Além dos dois imóveis de Rosa e Sinésio, outras fachadas ativas do prédio também estão depredadas, com esquadrias de alumínio arrancadas e vidros rachados.
Ociosidade
Fachadas ativas são espaços comerciais no térreo dos prédios. A construção desse tipo de imóvel foi estimulada pelo plano-diretor de 2014, como forma de, justamente, aumentar a segurança no interior dos bairros, ao substituir as muralhas impessoais dos condomínios por lojas, incentivando o convívio. Em troca da inclusão de fachadas ativas em seus projetos, as construtoras poderiam edificar acima do limite estabelecido pela prefeitura, sem pagar mais por isso.
Segundo pesquisa da Associação Comercial de São Paulo, entre 60% e 80% das lojas de fachadas ativas estavam vazias no ano passado. Viraram garantia para a captação de recursos, moeda de troca para construtoras obterem mais terrenos ou estoque nas mãos de investidores, entre outras funções.
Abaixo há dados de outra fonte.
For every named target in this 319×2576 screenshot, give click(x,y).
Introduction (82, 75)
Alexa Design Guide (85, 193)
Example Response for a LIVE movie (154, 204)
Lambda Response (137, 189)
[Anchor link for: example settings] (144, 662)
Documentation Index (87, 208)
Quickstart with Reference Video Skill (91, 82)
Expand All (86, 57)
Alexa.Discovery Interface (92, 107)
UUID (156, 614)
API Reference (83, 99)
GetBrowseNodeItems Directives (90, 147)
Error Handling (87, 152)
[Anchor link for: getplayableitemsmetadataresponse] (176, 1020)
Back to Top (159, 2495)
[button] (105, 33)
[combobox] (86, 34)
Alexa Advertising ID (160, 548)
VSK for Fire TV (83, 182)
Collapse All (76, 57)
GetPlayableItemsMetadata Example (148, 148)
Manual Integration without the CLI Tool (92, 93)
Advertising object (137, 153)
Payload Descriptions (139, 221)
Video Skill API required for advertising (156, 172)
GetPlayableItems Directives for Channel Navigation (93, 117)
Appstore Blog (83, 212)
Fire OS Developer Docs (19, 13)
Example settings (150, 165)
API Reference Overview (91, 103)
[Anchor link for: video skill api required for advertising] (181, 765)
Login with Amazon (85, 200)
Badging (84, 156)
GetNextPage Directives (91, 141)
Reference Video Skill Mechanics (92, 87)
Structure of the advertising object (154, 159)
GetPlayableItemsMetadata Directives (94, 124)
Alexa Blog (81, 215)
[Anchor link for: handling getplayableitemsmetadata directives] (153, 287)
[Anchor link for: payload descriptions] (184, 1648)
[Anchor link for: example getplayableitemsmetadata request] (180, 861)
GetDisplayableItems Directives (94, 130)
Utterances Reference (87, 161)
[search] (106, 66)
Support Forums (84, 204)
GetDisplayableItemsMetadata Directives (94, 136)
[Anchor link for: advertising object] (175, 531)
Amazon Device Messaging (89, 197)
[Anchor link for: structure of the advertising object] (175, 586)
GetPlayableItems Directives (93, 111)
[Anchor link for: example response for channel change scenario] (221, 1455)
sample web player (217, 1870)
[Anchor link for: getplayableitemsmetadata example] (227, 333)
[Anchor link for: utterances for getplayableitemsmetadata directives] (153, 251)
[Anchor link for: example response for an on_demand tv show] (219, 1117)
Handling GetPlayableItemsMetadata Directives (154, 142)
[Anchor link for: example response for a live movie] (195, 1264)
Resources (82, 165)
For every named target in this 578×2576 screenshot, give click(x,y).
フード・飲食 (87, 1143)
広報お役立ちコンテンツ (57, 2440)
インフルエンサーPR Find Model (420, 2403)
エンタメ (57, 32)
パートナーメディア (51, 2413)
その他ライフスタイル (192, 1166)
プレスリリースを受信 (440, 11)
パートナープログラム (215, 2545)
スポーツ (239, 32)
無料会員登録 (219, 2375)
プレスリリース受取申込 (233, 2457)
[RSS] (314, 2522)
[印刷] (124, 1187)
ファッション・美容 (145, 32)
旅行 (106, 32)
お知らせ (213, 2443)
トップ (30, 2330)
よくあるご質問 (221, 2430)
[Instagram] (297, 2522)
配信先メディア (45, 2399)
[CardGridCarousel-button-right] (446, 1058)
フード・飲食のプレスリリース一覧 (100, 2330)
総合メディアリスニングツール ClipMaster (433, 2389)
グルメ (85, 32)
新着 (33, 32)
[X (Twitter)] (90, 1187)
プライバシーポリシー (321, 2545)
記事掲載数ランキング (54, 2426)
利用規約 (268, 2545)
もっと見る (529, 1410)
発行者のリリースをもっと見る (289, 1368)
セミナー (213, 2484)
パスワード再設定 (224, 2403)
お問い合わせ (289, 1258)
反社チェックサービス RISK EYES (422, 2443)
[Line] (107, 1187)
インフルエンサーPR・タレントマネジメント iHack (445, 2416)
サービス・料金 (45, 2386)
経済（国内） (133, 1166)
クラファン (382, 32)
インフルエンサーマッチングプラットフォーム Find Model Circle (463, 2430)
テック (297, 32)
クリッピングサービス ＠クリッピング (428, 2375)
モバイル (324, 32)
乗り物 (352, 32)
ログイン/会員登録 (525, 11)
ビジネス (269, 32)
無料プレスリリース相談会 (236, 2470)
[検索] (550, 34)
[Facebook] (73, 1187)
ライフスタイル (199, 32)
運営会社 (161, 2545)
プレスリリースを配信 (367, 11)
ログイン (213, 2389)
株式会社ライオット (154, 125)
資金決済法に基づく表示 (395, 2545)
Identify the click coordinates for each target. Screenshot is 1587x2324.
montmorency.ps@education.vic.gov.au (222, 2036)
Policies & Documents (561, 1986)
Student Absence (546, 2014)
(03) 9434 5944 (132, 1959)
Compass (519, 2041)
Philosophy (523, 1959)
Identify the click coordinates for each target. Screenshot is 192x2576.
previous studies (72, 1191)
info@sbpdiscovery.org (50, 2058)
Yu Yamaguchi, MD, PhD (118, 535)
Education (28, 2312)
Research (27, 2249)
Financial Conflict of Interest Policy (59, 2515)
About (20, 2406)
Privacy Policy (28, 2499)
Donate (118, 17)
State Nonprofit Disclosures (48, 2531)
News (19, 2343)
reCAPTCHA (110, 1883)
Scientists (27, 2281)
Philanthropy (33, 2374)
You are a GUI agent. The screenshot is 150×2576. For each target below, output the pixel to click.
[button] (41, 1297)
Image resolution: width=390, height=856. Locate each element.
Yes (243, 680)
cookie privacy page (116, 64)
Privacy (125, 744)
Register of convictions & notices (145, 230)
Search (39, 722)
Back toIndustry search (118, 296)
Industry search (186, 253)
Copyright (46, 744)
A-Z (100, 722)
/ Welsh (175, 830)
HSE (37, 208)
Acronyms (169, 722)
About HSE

O que dizem administradora e SSP
A administradora Tecmóbili, responsável pelo NAU, afirma que é sensível aos problemas citados na notificação extrajudicial pelos proprietários das fachadas ativas no condomínio. “Em assembleia realizada recentemente, com base na convenção que rege o condomínio e apoiados no Código Civil e demais legislações pertinentes, não se chegou a um consenso sobre as opções e custos de segurança”, diz.
Segundo a Tecmóbili, será realizada uma nova assembleia geral para a discussão e deliberação das opções possíveis para o enfrentamento da situação.
A Secretaria da Segurança Pública (SSP) afirma que os casos são investigados pelo 6º e pelo 36º Distritos Policiais.
“As equipes das unidades realizam diligências em campo em busca de testemunhas e de outros elementos que auxiliem na identificação dos autores e no completo esclarecimento dos fatos”, diz.
Segundo a SSP, o patrulhamento também foi intensificado pelas equipes da Polícia Militar, além do policiamento especializado realizado pela Polícia Civil, com foco no combate aos crimes patrimoniais.
A pasta diz que, como resultado dessas ações, em janeiro os roubos a residências apresentaram queda de 44% e os furtos de 34% na capital, na comparação com o mesmo período do ano anterior.
“Nas áreas atendidas pela 1ª e 2ª seccionais, também houve redução de 18,81% e 25,59% nos roubos em geral no mesmo período. As duas regiões somam ainda 1.003 prisões e apreensões realizadas”, diz.
A SSP também diz que o cidadão ou comerciante que tiver interesse em conectar sua câmera ao programa Muralha Paulista e contribuir com o reforço da segurança no Estado pode fazer a solicitação pelo Portal do Colaborador.
Procurada a Cyrela não se manifestou até a publicação da reportagem. O espaço segue aberto.